Response to Hormonal Therapy Before Surgery Different in Black and White Women
Early-stage, hormone receptor-positive breast cancer was more likely to shrink after hormonal therapy before surgery in Black women than in white women. But Black women had worse outcomes than white women if the breast cancer was a higher stage, according to a City of Hope study.
The research, “Differential response to neoadjuvant endocrine therapy for Black and White women in NCDB,” was presented on Sept. 17, 2022, at the 15th American Association for Cancer Research Conference on the Science of Cancer Health Disparities in Racial/Ethnic Minorities and the Medically Underserved.
Doctors call treatments given before surgery neoadjuvant treatments. So doctors call hormonal therapy given before surgery neoadjuvant hormonal therapy.
What is hormonal therapy?
Also called anti-estrogen therapy or endocrine therapy, hormonal therapy is used to treat all stages of hormone receptor-positive breast cancer. More than 70% of all breast cancers are hormone receptor-positive.
There are three main types of hormonal therapy medicines used to treat breast cancer:
aromatase inhibitors: Arimidex (chemical name: anastrozole), Aromasin (chemical name: exemestane), and Femara (chemical name: letrozole)
selective estrogen receptor modulators (SERMs): tamoxifen, Evista (chemical name: raloxifene), and Fareston (chemical name: toremifene)
estrogen receptor downregulators (ERDs): Faslodex (chemical name: fulvestrant)
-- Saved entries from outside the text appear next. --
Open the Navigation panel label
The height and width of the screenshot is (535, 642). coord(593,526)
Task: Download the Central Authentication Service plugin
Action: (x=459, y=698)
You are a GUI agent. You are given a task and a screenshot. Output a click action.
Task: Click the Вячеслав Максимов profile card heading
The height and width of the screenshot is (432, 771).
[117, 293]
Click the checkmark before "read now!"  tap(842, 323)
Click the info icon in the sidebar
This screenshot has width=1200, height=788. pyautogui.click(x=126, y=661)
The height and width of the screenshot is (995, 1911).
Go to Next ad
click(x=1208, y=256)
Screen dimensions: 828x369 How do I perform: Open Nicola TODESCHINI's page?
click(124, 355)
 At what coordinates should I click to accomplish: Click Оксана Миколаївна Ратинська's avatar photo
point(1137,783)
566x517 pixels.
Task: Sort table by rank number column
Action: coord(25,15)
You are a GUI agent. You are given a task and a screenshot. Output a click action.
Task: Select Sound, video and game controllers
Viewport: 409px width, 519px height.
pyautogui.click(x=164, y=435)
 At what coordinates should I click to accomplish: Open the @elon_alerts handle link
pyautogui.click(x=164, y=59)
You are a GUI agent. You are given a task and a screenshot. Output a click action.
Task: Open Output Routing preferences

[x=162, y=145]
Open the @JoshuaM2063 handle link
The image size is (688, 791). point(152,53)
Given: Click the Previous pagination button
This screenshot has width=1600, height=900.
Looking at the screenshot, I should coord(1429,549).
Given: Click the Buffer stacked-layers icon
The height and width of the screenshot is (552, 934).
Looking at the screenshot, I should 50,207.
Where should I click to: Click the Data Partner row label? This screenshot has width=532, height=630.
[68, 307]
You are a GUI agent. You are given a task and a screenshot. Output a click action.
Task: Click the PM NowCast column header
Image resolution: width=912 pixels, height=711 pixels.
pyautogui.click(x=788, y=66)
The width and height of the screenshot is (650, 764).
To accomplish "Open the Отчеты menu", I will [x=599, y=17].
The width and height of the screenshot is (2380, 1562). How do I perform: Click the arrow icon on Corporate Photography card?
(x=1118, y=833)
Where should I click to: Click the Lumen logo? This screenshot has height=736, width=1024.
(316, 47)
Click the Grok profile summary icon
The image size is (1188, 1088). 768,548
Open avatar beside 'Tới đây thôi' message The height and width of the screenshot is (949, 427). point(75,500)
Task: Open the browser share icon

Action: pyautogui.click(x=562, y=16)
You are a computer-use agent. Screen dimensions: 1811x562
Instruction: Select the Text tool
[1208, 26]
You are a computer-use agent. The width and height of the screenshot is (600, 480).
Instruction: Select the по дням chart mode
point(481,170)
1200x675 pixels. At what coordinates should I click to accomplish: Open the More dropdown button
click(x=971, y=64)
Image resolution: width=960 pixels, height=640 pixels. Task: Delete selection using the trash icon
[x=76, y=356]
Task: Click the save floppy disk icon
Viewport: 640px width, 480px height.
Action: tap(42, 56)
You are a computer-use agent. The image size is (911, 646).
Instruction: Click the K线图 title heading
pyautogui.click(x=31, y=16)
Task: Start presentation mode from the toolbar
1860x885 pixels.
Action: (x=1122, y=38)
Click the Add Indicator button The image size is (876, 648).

Doctors may recommend neoadjuvant hormonal therapy to shrink larger breast cancers before surgery. It's important to know that Evista, Fareston, and Faslodex are not approved by the U.S. Food and Drug Administration (FDA) to treat early-stage breast cancer.
About the study
Nearly all people diagnosed with hormone receptor-positive breast cancer receive a hormonal therapy medicine. But Black women are four times more likely to die from hormone receptor-positive breast cancer than white women.
In this study, the researchers wanted to look at the differences in outcomes between Black women and white women diagnosed with breast cancer who received hormonal therapy before surgery.
Using information from the National Cancer Database, the researchers identified 3,521 white women and 365 Black women diagnosed with stage I to stage III hormone receptor-positive breast cancer. All the women received hormonal therapy before surgery between 2004 and 2017.
The researchers excluded women who also received chemotherapy before surgery from the study.
The National Cancer Database is a national registry that includes data from more than 1,500 medical institutions in the United States.
When diagnosed, Black women were:
1.6 times more likely than white women to have cancer in their lymph nodes
1.5 times more likely than white women to have stage III breast cancer
Black women also received neoadjuvant hormonal therapy for longer than white women:
Black women received neoadjuvant hormonal therapy for about 128 days.
White women received neoadjuvant hormonal therapy for about 114 days.
After neoadjuvant hormonal therapy, 0.8% of the cancers were either:
down-staged to DCIS, which is stage 0 cancer
eliminated, meaning no cancer was found during surgery
All the cancers that were down-staged or eliminated were either stage I or stage II cancers.
Black women were 2.9 times more likely than white women to have the cancer down-staged or eliminated after neoadjuvant hormonal therapy.
On the other hand, after neoadjuvant hormonal therapy, 0.9% of the cancers — all but two of which were stage II or stage III — up-staged to stage IV cancer. Stage IV breast cancer is cancer that has spread to parts of the body away from the breast, such as the bones or liver.
Black women were 2.6 times more likely than white women to have the cancer up-staged after neoadjuvant hormonal therapy.
“While lower-stage cancers in Black women responded better to endocrine therapy compared to white women, higher-stage cancers in Black women did more poorly in response to endocrine therapy,” presenter Veronica Jones, MD, assistant professor of breast surgery at City of Hope, said in a statement. “This suggests a different tumor biology that may impact the treatment we give.”
What this means for you
The results of this study are troubling. But it is important to know that the researchers had no information on how well the women stuck to their hormonal therapy treatment plans.
The aromatase inhibitors are known to cause bone and joint pain. Studies suggest that up to half the women prescribed an aromatase inhibitor stop taking the medicine early, in many cases because of bone and joint pain.
Tamoxifen can cause hot flashes and other menopausal symptoms. Like the aromatase inhibitors, studies suggest that about half the women prescribed tamoxifen stop taking the medicine early.
If women stopped taking hormonal therapy early, it would affect the outcomes of this study.
The researchers plan to look at which genes are active in breast cancers from Black women and white women. They can use this information to understand how the biology of breast cancer is different between Black women and white women. The new information also may lead to new treatments that target specific genes and other proteins that control how cancer cells behave.
“This project is a critical step in unpacking the heterogeneity of hormone receptor tumor biology,” Dr. Jones said. “It brings into question how we can more effectively manage this disease to mitigate breast cancer racial disparities.”